INSTRUCTIONS TO FOLLOW:
Your task is to repeat exactly the lines below between the line holding "Profile [button] (914, 338)" and the line holding "Identify the click", inclusive, and only those.

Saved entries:
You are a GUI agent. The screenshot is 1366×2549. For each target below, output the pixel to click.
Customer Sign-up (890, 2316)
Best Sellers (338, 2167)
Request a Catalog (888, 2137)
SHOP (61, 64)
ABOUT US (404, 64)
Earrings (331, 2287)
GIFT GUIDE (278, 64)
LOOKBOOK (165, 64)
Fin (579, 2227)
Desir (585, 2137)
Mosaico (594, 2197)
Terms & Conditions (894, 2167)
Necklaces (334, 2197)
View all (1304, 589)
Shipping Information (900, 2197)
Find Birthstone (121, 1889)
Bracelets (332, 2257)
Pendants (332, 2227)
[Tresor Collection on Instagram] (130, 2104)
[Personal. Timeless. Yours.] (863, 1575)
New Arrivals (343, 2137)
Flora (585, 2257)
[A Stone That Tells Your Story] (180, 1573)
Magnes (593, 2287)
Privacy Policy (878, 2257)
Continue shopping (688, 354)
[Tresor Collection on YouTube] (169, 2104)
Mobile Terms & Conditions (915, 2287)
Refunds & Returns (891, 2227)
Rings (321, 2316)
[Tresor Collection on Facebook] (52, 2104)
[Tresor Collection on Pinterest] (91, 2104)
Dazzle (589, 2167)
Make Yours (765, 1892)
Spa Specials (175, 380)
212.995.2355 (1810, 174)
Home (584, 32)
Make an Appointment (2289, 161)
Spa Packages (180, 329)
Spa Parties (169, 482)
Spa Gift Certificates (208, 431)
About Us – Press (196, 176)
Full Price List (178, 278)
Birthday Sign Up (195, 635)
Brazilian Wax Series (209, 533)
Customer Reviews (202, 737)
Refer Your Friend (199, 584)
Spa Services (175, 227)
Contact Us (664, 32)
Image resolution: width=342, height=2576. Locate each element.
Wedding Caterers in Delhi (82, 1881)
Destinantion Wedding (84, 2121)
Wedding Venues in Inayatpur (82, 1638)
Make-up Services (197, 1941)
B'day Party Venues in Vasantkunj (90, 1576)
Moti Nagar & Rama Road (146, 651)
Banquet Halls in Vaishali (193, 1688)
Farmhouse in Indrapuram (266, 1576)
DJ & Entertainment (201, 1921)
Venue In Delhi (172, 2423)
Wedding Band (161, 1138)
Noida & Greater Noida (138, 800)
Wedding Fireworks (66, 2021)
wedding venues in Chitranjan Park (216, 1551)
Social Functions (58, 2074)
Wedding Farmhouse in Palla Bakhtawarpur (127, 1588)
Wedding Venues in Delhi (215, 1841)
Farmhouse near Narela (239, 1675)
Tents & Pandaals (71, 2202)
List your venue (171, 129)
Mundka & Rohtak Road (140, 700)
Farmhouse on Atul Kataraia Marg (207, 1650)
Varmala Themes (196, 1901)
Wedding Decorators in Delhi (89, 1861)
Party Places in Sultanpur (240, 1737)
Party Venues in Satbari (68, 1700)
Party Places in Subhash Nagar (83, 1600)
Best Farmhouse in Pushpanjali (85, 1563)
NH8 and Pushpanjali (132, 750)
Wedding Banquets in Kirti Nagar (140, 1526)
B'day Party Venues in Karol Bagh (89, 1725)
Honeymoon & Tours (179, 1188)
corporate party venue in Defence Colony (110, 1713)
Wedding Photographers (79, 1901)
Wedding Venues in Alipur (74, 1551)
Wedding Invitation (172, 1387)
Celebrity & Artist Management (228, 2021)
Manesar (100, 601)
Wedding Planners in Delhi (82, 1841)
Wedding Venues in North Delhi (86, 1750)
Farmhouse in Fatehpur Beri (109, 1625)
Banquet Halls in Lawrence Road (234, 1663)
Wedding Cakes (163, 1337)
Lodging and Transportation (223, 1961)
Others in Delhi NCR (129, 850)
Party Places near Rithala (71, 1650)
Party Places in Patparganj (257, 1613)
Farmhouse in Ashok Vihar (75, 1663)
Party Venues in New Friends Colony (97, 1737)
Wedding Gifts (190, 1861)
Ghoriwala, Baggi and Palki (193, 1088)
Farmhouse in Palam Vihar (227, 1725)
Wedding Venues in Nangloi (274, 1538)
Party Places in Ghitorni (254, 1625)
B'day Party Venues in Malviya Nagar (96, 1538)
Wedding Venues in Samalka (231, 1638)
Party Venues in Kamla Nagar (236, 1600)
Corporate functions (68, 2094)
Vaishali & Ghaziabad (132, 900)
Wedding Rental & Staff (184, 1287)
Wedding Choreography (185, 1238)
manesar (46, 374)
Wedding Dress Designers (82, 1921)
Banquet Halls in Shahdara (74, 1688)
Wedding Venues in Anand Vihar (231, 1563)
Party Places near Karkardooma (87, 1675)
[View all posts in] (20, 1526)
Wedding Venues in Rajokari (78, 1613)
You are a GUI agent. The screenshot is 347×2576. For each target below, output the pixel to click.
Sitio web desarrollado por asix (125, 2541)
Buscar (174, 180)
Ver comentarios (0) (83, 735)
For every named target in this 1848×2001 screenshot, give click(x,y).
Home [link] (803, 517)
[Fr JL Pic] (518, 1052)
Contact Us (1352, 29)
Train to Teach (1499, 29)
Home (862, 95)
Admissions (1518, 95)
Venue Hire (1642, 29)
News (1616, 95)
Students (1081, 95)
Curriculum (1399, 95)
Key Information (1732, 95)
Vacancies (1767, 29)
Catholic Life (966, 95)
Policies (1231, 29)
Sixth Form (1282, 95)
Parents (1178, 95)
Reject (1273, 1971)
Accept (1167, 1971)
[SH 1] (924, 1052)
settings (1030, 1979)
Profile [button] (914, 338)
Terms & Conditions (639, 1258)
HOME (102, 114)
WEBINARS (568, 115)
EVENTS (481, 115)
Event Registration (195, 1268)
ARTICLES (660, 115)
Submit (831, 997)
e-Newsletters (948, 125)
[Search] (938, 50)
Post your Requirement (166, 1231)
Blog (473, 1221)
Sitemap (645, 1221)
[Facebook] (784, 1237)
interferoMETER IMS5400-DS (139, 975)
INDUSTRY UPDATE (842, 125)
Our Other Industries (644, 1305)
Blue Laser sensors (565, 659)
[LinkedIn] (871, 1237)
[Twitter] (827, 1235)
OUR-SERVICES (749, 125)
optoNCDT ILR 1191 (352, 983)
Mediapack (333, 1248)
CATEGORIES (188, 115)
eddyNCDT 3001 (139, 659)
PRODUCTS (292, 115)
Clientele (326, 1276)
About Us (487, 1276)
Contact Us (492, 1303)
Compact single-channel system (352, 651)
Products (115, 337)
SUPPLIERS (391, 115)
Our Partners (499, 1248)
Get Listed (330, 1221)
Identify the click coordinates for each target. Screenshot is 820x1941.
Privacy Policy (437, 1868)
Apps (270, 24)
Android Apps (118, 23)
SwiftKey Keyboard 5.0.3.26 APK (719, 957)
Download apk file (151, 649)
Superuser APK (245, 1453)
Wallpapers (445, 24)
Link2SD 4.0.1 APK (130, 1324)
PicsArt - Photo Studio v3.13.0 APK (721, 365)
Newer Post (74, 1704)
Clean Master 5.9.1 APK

TASK SOLUTION:
Profile [button] (914, 338)
Terms & Conditions (639, 1258)
HOME (102, 114)
WEBINARS (568, 115)
EVENTS (481, 115)
Event Registration (195, 1268)
ARTICLES (660, 115)
Submit (831, 997)
e-Newsletters (948, 125)
[Search] (938, 50)
Post your Requirement (166, 1231)
Blog (473, 1221)
Sitemap (645, 1221)
[Facebook] (784, 1237)
interferoMETER IMS5400-DS (139, 975)
INDUSTRY UPDATE (842, 125)
Our Other Industries (644, 1305)
Blue Laser sensors (565, 659)
[LinkedIn] (871, 1237)
[Twitter] (827, 1235)
OUR-SERVICES (749, 125)
optoNCDT ILR 1191 (352, 983)
Mediapack (333, 1248)
CATEGORIES (188, 115)
eddyNCDT 3001 (139, 659)
PRODUCTS (292, 115)
Clientele (326, 1276)
About Us (487, 1276)
Contact Us (492, 1303)
Compact single-channel system (352, 651)
Products (115, 337)
SUPPLIERS (391, 115)
Our Partners (499, 1248)
Get Listed (330, 1221)
Identify the click coordinates for each target. Screenshot is 820x1941.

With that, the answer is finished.